Give agents the ability to act, explicitly and under policy.

Tools turn an agent from an advisor into an operator: searching systems, posting messages, reading drives, calling internal APIs. Access is always explicit. An agent gets the capabilities its purpose requires, nothing more.

Connected apps

Your deployment ships an app catalog spanning communication, files, CRM, development, and analytics tools: Slack, Google Drive and Sheets, Salesforce, HubSpot, Notion, GitHub, Jira, BigQuery, Postgres, and dozens more, organized by category under Console → Resources → Apps.

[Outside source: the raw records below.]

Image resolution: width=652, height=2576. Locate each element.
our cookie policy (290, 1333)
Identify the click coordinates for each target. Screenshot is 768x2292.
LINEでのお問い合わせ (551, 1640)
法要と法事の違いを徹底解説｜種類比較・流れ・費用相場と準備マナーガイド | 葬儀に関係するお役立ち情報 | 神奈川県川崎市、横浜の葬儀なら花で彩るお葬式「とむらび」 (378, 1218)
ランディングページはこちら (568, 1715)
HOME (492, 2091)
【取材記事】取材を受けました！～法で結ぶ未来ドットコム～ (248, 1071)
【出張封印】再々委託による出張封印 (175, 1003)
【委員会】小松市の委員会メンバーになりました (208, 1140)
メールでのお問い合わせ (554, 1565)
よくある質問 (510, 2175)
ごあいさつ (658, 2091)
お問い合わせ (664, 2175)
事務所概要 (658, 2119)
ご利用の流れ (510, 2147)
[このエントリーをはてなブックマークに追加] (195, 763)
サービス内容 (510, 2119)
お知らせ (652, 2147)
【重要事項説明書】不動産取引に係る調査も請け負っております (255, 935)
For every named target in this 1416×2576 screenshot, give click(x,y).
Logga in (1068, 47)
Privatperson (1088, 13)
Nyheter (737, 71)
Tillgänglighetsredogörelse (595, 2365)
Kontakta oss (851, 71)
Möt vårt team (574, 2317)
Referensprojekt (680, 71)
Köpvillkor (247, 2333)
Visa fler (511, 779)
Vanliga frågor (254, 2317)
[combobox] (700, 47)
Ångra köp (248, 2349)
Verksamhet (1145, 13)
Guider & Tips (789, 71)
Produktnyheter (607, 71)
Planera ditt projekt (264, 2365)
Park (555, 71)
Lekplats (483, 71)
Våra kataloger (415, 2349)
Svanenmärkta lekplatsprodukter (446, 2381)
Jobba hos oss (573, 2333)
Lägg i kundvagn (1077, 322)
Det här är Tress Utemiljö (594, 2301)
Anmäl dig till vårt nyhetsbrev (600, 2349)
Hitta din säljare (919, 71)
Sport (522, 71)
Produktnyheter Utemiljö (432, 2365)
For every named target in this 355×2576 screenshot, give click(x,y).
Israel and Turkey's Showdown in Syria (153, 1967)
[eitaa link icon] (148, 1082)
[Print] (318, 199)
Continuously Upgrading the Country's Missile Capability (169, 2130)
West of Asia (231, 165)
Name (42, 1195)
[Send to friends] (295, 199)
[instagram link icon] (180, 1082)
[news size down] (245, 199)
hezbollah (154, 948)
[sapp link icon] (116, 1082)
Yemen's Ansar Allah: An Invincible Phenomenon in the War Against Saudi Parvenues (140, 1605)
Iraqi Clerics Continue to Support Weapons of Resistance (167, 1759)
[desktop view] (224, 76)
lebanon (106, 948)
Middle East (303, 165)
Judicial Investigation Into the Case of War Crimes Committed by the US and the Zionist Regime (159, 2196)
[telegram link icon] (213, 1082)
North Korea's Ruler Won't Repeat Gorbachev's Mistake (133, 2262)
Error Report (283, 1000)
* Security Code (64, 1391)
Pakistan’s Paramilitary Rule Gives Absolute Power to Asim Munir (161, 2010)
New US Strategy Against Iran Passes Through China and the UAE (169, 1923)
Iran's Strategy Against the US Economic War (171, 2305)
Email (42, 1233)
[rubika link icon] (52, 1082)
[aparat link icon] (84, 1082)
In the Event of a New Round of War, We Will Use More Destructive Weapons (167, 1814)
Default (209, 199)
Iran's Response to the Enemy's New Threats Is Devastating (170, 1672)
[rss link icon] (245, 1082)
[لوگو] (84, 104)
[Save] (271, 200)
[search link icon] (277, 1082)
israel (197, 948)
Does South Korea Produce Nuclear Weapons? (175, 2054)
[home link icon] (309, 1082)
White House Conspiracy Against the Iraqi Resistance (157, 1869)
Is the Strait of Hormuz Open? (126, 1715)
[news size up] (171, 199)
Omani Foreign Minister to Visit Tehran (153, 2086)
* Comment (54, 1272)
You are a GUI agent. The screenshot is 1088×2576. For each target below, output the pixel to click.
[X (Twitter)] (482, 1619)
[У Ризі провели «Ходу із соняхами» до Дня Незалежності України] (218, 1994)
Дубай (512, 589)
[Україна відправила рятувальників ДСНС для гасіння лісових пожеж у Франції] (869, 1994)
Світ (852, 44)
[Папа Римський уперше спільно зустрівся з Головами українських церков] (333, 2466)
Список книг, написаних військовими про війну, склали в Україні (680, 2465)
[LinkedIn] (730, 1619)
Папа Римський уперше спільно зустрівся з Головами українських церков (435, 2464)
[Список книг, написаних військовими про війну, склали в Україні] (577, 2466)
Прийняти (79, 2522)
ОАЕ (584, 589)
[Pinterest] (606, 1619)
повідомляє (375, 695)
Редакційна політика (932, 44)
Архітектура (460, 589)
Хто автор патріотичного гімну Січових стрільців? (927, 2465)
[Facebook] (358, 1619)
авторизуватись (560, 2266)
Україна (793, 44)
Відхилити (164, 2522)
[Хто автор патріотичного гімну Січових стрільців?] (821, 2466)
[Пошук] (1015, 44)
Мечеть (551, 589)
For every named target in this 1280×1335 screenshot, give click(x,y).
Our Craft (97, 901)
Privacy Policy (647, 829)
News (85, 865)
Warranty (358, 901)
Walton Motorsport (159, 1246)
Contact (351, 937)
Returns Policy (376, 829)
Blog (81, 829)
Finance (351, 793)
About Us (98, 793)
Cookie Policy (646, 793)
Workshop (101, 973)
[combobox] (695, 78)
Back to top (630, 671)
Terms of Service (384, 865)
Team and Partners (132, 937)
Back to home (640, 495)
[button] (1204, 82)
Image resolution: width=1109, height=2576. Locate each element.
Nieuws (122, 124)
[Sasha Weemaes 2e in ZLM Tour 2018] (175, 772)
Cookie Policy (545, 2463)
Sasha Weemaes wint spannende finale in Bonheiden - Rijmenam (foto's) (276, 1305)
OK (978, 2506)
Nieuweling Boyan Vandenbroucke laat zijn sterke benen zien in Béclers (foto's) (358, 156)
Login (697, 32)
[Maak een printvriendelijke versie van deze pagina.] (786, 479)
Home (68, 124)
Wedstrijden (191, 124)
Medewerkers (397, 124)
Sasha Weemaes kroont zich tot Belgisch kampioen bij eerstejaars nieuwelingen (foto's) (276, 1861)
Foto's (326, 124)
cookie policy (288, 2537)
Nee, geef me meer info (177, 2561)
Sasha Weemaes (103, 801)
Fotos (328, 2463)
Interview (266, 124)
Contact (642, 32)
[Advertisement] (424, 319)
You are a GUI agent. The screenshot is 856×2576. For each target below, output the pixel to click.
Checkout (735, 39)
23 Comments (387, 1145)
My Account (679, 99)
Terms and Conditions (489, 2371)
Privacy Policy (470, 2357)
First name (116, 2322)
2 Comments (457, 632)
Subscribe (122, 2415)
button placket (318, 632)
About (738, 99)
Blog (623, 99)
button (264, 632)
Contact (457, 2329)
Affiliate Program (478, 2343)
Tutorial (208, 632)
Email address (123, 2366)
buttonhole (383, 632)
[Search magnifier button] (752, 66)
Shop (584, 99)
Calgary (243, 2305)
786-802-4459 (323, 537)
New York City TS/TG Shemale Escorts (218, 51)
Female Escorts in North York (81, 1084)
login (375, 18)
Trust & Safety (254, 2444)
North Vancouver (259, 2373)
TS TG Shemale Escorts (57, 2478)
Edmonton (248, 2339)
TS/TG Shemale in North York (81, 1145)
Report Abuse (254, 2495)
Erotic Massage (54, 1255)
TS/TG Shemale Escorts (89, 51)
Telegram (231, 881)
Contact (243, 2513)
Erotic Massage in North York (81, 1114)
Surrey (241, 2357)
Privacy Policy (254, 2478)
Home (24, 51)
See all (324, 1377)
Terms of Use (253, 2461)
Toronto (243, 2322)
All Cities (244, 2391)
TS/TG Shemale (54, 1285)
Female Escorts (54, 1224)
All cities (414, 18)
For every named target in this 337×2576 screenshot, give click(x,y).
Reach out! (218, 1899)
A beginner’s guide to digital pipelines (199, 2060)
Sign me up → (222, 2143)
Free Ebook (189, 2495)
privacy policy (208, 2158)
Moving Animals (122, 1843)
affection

The app catalog in Console Resources

The flow:

Install the app into the workspace.

Connect an account. Two modes, and the difference matters:

  • A workspace account acts for an official process. Messages sent through it carry the shared identity.
  • Personal connections have each user connect their own account, so the agent acts as that person, with that person's access.

Bind capabilities to the agent. Pick which of the app's capabilities this agent gets. A reporting agent might get read-only file access and nothing else.

Action policy

Every binding carries an action policy. Read-only blocks anything that changes external state. Full allows the app's actions to run. Start read-only, upgrade deliberately, and pair Full access with approvals where the action is consequential.

Packs

A pack bundles related skills and tools that travel together, installed as one unit from Console → Resources → Packs. Ava's Data Analytics pack, for example, brings the full analytical skill set in one install. Reach for a pack before assembling the same capabilities by hand.

The Packs tab in Console Resources

Custom tools with MCP

Anything that speaks MCP can become agent tooling: internal APIs, databases, line-of-business systems. The app catalog's MCP Server entry takes a URL plus headers and connects any server that speaks the protocol. Verify the connection to see its tools, then bind it to agents like any other resource.

This is the standard route for customer-specific integrations. Your internal engineers or Kata CI FDEs wrap the system in a small MCP server, and every agent in the workspace can be granted it.

Secrets

Credentials for apps and MCP servers are stored as workspace secrets, write-only after creation. Rotate them from the Console without touching agent configuration.

Grant by purpose, not by availability. The question is never "what could this agent use" but "what does this work require". Anything beyond that is risk with no return.